_TASK REQUIREMENTS_.
Using the listing below, print exactly everything from the line with "1551x784 pixels." down to the line with "You are a computer-use agent. The height", both included, and nothing more.

_EXCERPTED DATA_.
= = = =

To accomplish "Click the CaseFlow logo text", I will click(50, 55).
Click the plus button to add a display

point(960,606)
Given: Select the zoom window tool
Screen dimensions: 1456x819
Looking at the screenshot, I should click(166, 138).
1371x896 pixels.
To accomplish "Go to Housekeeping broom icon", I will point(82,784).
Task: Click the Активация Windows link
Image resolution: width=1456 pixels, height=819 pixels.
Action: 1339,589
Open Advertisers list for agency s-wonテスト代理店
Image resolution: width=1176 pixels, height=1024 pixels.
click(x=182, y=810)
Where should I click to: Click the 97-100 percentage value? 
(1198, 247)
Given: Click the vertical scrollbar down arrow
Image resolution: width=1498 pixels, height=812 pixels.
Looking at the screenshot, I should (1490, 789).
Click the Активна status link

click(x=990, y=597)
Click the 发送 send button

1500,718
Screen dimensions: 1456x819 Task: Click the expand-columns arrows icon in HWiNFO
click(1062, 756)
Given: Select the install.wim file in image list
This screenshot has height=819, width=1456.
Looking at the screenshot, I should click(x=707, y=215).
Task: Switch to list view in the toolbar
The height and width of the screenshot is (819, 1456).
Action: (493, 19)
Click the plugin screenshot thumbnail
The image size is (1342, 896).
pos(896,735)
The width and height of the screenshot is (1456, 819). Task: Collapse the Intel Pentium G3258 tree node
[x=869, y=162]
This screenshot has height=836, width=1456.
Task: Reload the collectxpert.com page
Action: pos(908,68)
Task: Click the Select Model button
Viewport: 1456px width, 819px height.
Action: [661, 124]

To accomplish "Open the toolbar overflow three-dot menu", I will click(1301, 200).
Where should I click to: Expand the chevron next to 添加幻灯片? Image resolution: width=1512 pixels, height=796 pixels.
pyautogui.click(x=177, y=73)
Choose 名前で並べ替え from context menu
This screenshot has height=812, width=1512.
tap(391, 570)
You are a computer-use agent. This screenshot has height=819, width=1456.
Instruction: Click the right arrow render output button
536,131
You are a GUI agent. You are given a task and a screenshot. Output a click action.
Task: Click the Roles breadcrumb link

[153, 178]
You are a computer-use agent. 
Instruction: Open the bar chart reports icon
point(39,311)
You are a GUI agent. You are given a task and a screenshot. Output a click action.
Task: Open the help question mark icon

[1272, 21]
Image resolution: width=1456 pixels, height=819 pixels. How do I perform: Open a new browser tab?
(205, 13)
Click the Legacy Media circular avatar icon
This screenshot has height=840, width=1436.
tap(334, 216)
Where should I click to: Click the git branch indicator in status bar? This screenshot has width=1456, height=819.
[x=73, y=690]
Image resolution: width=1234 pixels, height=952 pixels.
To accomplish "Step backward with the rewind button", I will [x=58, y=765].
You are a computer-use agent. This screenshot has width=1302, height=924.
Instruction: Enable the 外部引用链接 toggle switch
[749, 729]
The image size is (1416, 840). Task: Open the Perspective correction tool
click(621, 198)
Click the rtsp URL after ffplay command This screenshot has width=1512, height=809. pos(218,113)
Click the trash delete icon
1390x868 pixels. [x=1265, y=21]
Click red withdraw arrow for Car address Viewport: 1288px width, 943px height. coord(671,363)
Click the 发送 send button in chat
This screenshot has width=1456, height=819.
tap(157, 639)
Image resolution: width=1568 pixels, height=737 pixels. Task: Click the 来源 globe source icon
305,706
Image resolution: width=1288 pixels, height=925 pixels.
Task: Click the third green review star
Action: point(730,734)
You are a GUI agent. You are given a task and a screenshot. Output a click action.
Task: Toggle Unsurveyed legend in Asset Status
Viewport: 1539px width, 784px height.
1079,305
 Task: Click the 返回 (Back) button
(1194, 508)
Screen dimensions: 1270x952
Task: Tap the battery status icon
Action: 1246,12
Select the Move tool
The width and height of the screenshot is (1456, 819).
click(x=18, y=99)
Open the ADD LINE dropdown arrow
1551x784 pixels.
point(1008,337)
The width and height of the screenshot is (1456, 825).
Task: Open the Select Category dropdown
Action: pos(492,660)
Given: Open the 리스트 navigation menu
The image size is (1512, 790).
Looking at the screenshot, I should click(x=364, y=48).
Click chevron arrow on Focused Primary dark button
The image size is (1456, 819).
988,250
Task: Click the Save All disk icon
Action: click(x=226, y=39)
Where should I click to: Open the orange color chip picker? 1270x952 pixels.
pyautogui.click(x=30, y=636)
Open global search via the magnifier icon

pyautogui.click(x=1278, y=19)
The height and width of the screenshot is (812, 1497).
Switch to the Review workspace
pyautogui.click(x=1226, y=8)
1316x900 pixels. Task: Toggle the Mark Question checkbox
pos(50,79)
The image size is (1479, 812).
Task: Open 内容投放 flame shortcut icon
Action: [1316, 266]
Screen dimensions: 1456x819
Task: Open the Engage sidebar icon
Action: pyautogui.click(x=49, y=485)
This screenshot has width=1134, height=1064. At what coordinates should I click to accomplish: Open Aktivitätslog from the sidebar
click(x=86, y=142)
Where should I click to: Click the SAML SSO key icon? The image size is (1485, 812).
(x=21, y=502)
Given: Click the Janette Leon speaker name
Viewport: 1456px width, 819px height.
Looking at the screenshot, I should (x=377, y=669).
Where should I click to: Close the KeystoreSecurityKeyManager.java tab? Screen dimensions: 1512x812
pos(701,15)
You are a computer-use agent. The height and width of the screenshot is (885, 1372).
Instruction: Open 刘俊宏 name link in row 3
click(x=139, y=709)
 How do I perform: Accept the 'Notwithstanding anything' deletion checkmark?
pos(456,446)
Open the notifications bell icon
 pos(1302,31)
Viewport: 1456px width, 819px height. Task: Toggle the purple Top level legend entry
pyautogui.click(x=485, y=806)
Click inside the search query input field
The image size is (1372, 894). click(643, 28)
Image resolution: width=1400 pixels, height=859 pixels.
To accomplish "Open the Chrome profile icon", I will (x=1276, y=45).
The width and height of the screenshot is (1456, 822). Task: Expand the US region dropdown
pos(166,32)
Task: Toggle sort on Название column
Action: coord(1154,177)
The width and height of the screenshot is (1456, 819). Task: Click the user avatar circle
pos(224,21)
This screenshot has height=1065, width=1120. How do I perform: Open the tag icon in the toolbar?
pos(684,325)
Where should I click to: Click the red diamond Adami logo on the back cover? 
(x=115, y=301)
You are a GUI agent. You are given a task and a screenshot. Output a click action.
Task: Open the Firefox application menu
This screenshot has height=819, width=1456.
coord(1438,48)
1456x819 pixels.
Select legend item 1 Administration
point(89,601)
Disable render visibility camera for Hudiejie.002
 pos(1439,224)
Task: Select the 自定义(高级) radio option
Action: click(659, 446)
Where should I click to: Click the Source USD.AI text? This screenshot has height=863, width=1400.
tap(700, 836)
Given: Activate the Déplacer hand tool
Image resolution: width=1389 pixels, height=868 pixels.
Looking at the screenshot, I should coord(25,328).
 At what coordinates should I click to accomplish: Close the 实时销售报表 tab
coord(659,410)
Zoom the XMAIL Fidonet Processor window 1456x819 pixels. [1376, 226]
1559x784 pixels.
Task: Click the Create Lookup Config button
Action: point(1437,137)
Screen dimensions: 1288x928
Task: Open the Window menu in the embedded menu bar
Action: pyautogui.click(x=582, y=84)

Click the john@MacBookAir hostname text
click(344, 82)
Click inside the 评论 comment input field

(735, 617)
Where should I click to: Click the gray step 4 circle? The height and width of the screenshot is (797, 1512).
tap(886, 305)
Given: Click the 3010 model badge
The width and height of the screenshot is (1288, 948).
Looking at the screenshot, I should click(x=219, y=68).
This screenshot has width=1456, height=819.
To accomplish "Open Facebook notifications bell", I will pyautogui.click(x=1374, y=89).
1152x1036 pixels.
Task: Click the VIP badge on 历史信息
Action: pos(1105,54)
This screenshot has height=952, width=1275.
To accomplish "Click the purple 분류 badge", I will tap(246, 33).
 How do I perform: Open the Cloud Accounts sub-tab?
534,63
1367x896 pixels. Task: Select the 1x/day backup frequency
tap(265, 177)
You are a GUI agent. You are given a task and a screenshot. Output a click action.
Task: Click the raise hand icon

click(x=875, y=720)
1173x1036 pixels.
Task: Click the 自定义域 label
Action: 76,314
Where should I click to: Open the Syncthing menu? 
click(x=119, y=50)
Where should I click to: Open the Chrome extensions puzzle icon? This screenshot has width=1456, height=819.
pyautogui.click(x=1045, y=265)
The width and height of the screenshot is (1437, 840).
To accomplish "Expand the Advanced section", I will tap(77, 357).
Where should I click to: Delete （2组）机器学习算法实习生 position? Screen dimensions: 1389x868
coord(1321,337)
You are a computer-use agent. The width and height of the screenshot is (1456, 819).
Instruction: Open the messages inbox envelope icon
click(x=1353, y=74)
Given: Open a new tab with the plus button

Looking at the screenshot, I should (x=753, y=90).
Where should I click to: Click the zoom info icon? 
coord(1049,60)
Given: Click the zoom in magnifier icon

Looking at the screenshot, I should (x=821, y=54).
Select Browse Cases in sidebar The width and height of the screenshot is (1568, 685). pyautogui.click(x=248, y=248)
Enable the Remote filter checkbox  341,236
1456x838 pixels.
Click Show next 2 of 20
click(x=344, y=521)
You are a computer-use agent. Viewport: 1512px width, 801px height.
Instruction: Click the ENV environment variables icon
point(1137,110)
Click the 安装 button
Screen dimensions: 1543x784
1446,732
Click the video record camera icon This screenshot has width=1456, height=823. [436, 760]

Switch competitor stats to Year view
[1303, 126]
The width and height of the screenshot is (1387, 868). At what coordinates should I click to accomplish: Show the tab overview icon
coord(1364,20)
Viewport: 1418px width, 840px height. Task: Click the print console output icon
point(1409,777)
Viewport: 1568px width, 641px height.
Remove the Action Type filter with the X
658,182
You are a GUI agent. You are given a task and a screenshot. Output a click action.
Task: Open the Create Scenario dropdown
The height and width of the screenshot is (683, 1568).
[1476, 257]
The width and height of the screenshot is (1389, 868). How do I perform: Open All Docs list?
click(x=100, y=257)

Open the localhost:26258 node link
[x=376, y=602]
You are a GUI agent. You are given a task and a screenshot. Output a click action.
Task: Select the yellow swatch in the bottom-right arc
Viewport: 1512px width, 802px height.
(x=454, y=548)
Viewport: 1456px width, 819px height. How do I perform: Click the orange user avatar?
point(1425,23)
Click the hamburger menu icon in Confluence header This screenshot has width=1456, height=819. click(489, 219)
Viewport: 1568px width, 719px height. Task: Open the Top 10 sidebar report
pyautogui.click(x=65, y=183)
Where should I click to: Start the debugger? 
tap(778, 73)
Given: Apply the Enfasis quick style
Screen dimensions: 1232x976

= = = =

_TASK OUTPUT_.
1551x784 pixels.
point(1008,337)
The width and height of the screenshot is (1456, 825).
Task: Open the Select Category dropdown
Action: pos(492,660)
Given: Open the 리스트 navigation menu
The image size is (1512, 790).
Looking at the screenshot, I should click(x=364, y=48).
Click chevron arrow on Focused Primary dark button
The image size is (1456, 819).
988,250
Task: Click the Save All disk icon
Action: click(x=226, y=39)
Where should I click to: Open the orange color chip picker? 1270x952 pixels.
pyautogui.click(x=30, y=636)
Open global search via the magnifier icon

pyautogui.click(x=1278, y=19)
The height and width of the screenshot is (812, 1497).
Switch to the Review workspace
pyautogui.click(x=1226, y=8)
1316x900 pixels. Task: Toggle the Mark Question checkbox
pos(50,79)
The image size is (1479, 812).
Task: Open 内容投放 flame shortcut icon
Action: [1316, 266]
Screen dimensions: 1456x819
Task: Open the Engage sidebar icon
Action: pyautogui.click(x=49, y=485)
This screenshot has width=1134, height=1064. At what coordinates should I click to accomplish: Open Aktivitätslog from the sidebar
click(x=86, y=142)
Where should I click to: Click the SAML SSO key icon? The image size is (1485, 812).
(x=21, y=502)
Given: Click the Janette Leon speaker name
Viewport: 1456px width, 819px height.
Looking at the screenshot, I should (x=377, y=669).
Where should I click to: Close the KeystoreSecurityKeyManager.java tab? Screen dimensions: 1512x812
pos(701,15)
You are a computer-use agent. The height and width of the screenshot is (885, 1372).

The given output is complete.